The earliest list of the bishops of Nantes (made, according to Louis Duchesne, at the beginning of the 11th century) does not favour the thesis of a bishop of Nantes prior to Constantine I. The author of the Passion of Donatian and Rogatian, martyrs of Nantes, places their death in the reign of Constantius Chlorus, and seems to believe that Rogatian could not be baptized, because the bishop was absent. Duchesne believes that the two saints suffered at an earlier date, and disputes the inference of the ancient writer concerning the absence of the bishop. The first bishop of Nantes whose date is certain is Desiderius (453), correspondent of Sulpicius Severus and Paulinus of Nola. The Saint Aemilianus supposed to have been Bishop of Nantes in Charlemagne's reign and to have fought the Saracens in Burgundy is considered legendary.
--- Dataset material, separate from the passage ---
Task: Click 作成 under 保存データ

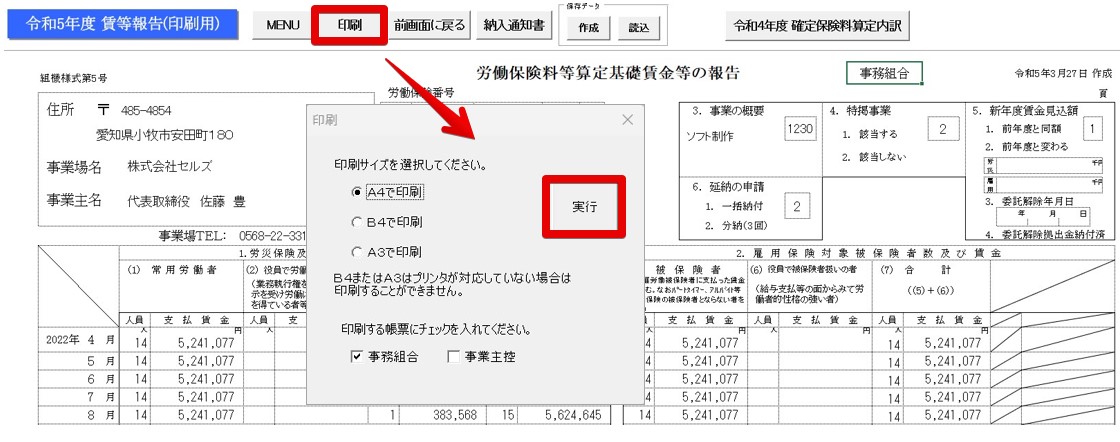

Among the noteworthy bishops is Felix (550–583), whose municipal improvements at Nantes were praised in the poems of Venantius Fortunatus, and who often mediated between the people of Brittany and the Frankish kings. Bishop Gohardus was killed by the Northmen in 843, with the monks of the monastery of Aindre.

Another was Bishop Actardus (843–871), who was driven out of his see by Prince Nominoe (d. 851) because he opposed Nominoe's moves to make himself king of Brittany and dominate the church in northwestern France. Nominoe attempted to create a new ecclesiastical province, depose opposition bishops, and create new dioceses, separate from the province of Tours and centered on Dol. With regard to his interference at Nantes, Nominoe received a sharp letter from Pope Leo IV, exhorting him to cease his support of his usurper Gislard, and support the true bishop, Actardus. During his son's reign, the Breton prince, in his conflict with the metropolitan see of Tours, created a see at Guérande c. 853, and filled it with the deposed usurper of the see of Nantes, who had been expelled. in favour of Gislard, an ecclesiastic of Vannes who had usurped the see of Nantes, at the western end of the diocese of Nantes.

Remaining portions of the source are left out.